For information about more intricate and advanced usage of GH peptides please read on.


Fat Loss


The most potent weight loss peptide is HGH Fragment 176-191 which is the part of the Growth Hormone molecule responsible for fat burning. In HGH Frag Studies, it has been proven to reduce body fat, particularly in the abdominal area. The second most potent fat loss peptide is CJC-1295 DAC since it causes the overall GH level to rise in the body (the opposite of what happens naturally as a person gets older, which is why people tend to put on weight as they age). If your only goal is fat loss, it's often best to avoid the use of GHRP products (GHRP-6, GHRP-2 or Ipamorelin) since they can stimulate hunger and/or raise cortisol, both of which can be counterproductive to fat burning.


Diet Considerations


For GH to exhibit its fat burning effects, insulin must NOT be present. Insulin release in the body is caused mainly by consuming carbohydrates, although all types of macronutrients (carbs, fat and protein) still cause the release of insulin to some extent. Since HGH Frag works by causing the body to break down and release stored fat for use as energy, if you have recently consumed calories (food or beverage) your body will just use that for energy instead and little extra fat will be burnt. If however there is no food present for the body to use as energy, it will use the stored fat which the HGH Frag has caused to be released and you will notice reductions in body fat over the ensuing weeks.

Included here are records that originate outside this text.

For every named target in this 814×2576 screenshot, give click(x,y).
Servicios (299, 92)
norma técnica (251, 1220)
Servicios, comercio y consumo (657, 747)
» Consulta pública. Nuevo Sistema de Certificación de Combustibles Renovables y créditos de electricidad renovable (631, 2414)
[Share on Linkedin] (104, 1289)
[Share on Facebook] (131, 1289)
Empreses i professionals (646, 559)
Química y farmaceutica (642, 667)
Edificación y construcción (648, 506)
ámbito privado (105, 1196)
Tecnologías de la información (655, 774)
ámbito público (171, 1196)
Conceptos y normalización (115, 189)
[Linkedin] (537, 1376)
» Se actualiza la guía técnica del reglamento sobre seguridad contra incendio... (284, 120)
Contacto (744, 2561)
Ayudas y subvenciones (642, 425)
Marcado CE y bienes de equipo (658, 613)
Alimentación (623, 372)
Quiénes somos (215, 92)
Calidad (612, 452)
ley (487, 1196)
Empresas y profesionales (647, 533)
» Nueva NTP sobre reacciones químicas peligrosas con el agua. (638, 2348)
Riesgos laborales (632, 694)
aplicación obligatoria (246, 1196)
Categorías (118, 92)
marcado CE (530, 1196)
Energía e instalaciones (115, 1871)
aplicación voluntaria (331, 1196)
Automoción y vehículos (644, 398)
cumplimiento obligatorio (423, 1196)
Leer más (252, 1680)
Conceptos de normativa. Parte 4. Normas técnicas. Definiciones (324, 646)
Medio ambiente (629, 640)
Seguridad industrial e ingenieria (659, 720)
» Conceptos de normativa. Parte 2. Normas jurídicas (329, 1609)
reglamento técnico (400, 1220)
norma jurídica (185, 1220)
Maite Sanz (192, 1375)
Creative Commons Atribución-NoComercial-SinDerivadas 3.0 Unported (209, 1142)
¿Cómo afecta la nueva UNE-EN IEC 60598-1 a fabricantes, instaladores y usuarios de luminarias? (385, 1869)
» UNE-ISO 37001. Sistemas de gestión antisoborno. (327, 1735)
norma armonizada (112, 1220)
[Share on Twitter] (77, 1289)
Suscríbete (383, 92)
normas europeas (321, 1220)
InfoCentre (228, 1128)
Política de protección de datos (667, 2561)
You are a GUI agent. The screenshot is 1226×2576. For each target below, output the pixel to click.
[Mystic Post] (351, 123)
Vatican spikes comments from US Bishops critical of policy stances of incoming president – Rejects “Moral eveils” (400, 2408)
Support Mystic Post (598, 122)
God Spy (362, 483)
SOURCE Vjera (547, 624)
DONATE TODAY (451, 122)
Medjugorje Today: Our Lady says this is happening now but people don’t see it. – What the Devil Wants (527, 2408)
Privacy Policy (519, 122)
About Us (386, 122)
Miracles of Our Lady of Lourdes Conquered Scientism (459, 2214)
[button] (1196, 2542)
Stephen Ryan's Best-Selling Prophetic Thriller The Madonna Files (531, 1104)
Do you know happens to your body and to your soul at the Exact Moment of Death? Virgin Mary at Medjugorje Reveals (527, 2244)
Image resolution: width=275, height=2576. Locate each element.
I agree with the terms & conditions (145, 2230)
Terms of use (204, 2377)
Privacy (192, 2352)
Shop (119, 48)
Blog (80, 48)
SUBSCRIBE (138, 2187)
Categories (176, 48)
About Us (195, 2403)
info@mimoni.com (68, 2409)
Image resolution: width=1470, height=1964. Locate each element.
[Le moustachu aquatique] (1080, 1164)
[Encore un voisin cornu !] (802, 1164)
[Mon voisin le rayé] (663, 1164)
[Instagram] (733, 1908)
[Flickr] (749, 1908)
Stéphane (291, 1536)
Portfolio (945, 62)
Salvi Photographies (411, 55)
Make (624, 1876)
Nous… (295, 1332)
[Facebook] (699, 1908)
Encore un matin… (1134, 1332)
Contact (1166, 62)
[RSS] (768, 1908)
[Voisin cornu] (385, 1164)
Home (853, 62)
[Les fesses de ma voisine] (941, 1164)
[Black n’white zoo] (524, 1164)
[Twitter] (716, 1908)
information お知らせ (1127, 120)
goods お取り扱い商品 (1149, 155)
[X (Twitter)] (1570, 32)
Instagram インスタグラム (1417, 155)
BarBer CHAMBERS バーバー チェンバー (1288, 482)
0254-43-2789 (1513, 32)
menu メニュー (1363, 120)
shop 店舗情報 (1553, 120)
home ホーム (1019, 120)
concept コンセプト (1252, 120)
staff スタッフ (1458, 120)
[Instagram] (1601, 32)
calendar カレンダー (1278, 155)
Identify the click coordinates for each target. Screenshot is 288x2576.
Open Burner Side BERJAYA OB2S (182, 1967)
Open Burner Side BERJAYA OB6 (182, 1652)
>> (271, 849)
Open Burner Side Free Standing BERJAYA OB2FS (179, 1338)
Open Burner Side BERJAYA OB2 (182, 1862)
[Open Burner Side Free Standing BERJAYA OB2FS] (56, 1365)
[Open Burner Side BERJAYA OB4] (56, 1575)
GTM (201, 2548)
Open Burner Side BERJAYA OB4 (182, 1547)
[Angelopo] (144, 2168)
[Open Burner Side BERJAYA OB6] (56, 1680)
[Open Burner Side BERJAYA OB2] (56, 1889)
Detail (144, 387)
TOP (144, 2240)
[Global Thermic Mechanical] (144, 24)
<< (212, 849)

Due to CJC-1295 DAC's long half-life the timing of meals is not important and this is what makes it an appealing addition to HGH Frag 176-191 to accelerate fat loss. To get the most out of your peptide usage for fat loss, the following guidelines should be followed:


Avoid eating/drinking anything with calories for three (3) hours either side of your injection.
Try to make all your meals throughout the day high protein, low fat and low carbohydrates (eg. meat/fish with vegetables/salad).
Have as few meals as possible during the day as periods of fasting have been shown in many studies to improve fat loss and also longevity (i.e. eating less will make you live longer).


Sample Peptide Cycles


Beginners 


HGH Frag 176-191 at 250-500mcg per day.


Advanced 


HGH Frag 176-191 at 250-500mcg per day + CJC-1295 DAC at 300mcg per day or;
HGH Frag 176-191 at 250-500mcg per day + Modified GRF 1-29 at 100-300mcg per day (split into dosages of 100mcg)


Example Injection Routines


Example 1 - Night Time Injection (recommended)
Ensure you do not eat or drink anything containing calories within three (3) hours of going to bed (with the exception of water, diet sodas, coffee/tea with artificial sweeteners).
Take your HGH Frag 176-191 injection just before getting into bed and your body will therefore be burning stored fat for the duration of your sleep.
If possible, do some cardio first thing in the morning and wait as long as possible before having breakfast to allow the fat burning to continue throughout the morning/day.


Example 2 - Morning Injection
Wake up and inject your HGH Frag 176-191 (250mcg to 500mcg is a good dosage depending on your budget).
Wait as long as possible before having your first meal (the longer you wait the more fat you will burn).
When you do eat, try to make the meal high protein, low fat and low carbohydrate (example meat and salad/vegetables).
If possible, try to do some cardio in the hours after your injection to increase the fat burning effect.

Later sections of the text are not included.